We had to manually investigate and handle individual screwed up number portings _all the time_. And we did so every single time we (the developers/maintainers) got a report about something having gone wrong.
The sending carrier has that number port logged, and the receiving carrier will if they received the request.
So, what kinds of things would actually go wrong? "Bits of proprietary software yelling at each other in non-standard-ese"? Crazy scripting fixing frequent human mistakes? Or...?
I'm very fascinated with this sort of thing given it's treated like such an impermeable brick wall.
>you might have a chance to re-claim it within a few months
Which is probably utterly useless to the OP. At this point, they probably have no real choice but to go through whatever paperwork is required to recover access to their accounts without having the phone number.
No it’s not. The only thing regulated is that phone companies have to make the numbers portable so they can’t hold them hostage. But you don’t own any right to your number, if there is a renumbering you are SOL.
The number can’t be gone of course, it belongs to a range operated by a provider (where it originally came from) who can see who it is being forwarded to. But no one is under any obligation to help you with that setup. All they have to do is make a credible offer to port the number if you move to another provider.
Not sure what you’re on about, but every provider is going to offer new customers a porting service to encourage you to switch. And with a few exceptions (moving from wired to wired in a new geographic area, or moving certain small rural providers), your old carrier must let the new carrier port the number.
That is the same thing. Practically the original provider has to offer a service where they forward your number to a new carrier. But that doesn’t mean the customer has some kind of ownership like claim to the number.
The significance is that even though you can port a number from provider 1 to provider 2 and then port it again from provider 2 to provider 3, practically the number remains at provider 1 who forwards it first to provider 2 and later to provider 3. But the number remains with provider 1 because it is part of a range serviced by that provider. That is the only ownership like claim there is.

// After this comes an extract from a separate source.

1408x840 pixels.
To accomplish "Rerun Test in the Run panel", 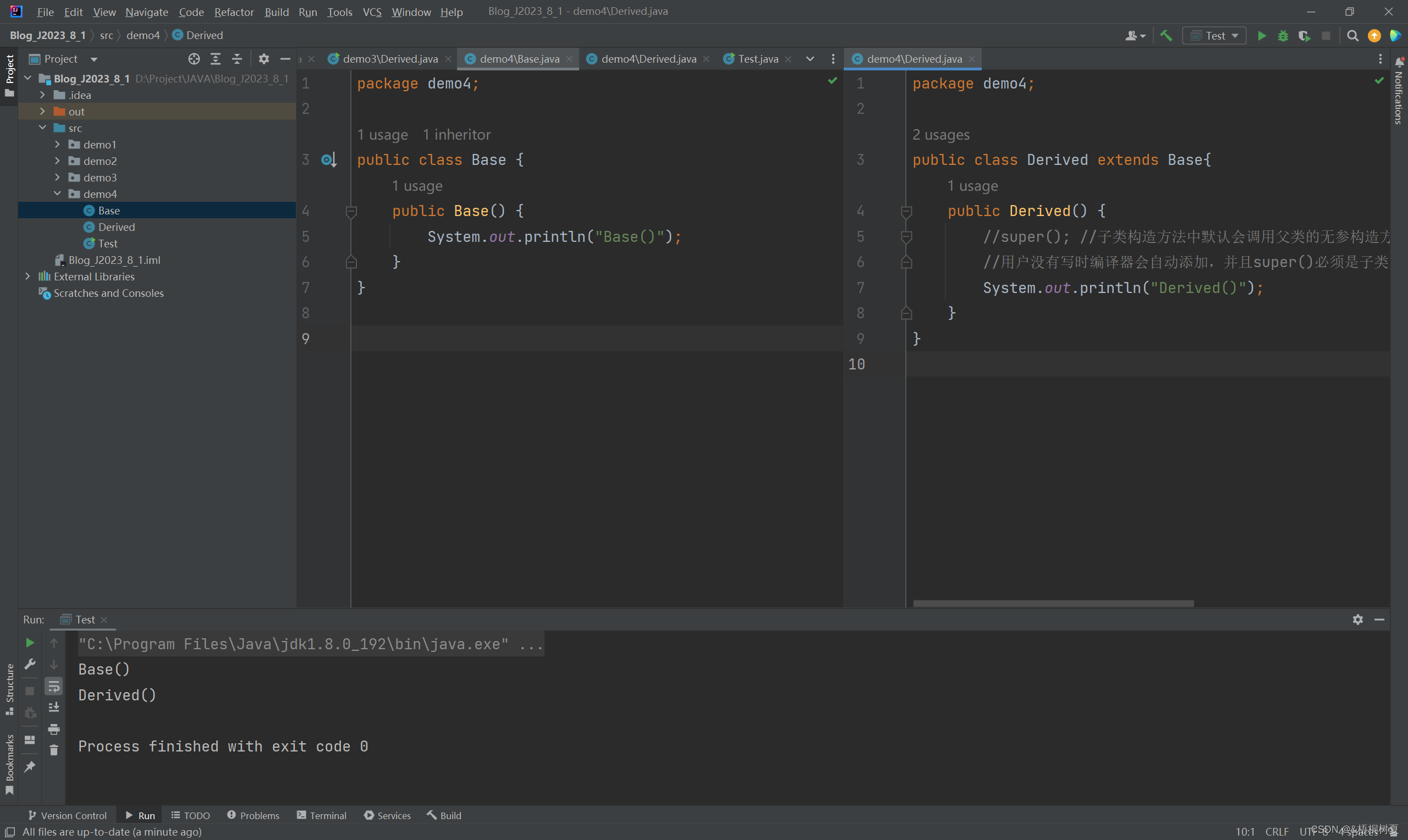I will 30,643.
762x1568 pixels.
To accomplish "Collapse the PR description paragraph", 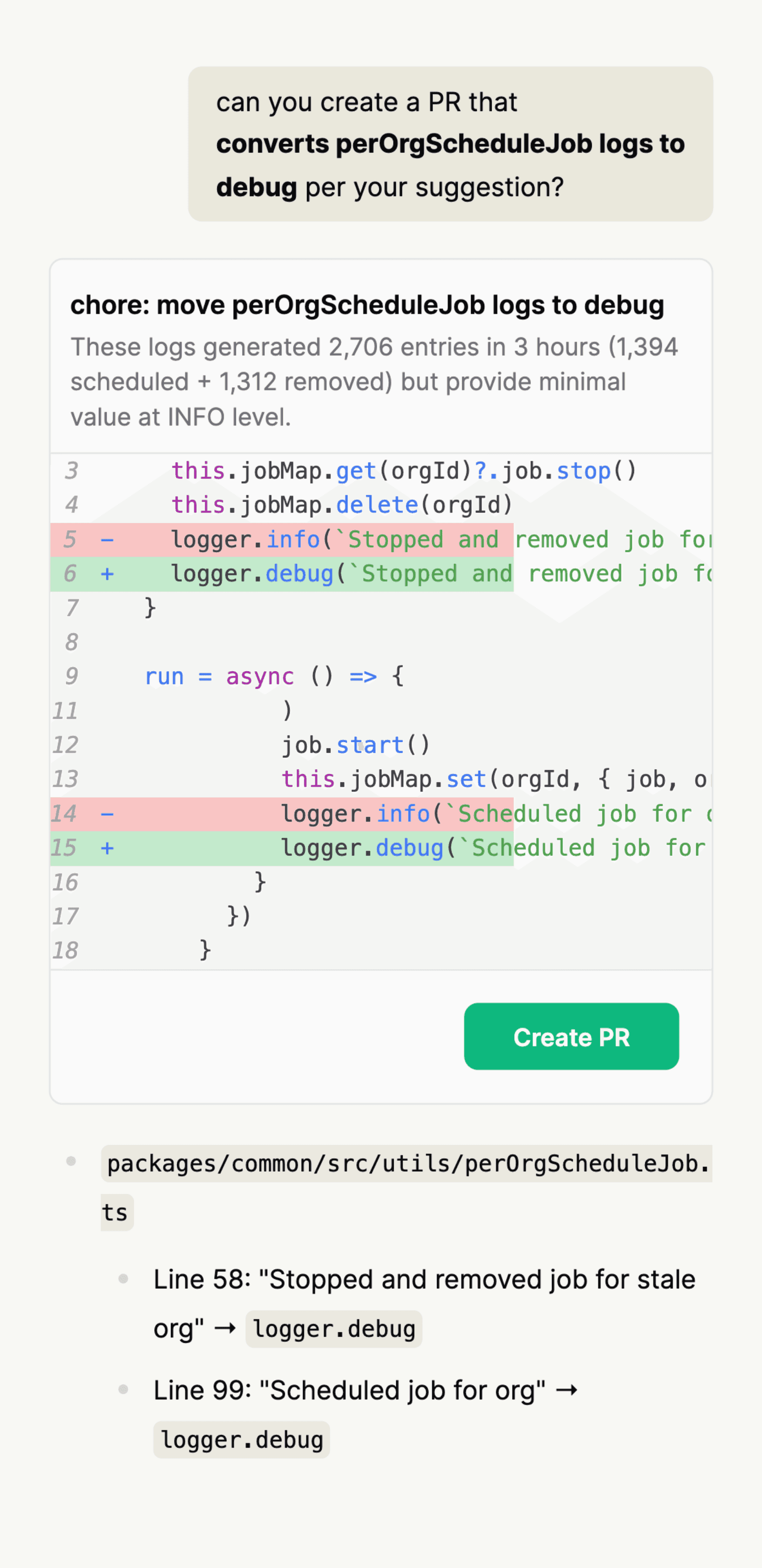I will [x=375, y=381].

The fact the providers provide this forwarding service doesn’t mean the costumer gets a claim to the number, which is what this article is all about. A customer angry the number was ‘taken’ from him. It was never his. The providers are required to provide the porting service but if something goes wrong and a number is somehow lost, the costumer doesn’t have a right to go and demand it back from someone. Just like when the providers renumber an area, people come and complain they have to redo their preprinted letters and the lettering on their cars. Too bad, the number is not yours.
He can go and ask to get his number back, or he can make demands and then try complaining to the FCC. But I don’t think they’ll do anything.
Looks like the only time they are legally required to, ATM, is if you switch from one wireless provider to another. Introducing a VoIP providers probably means this dude isn't getting his number..
You found the wireless page so that’s all it discusses, but that’s not true. What is true is that for wired providers, you are geographically bound. But you can still take your wired number and port it to your wireless plan and then move wherever.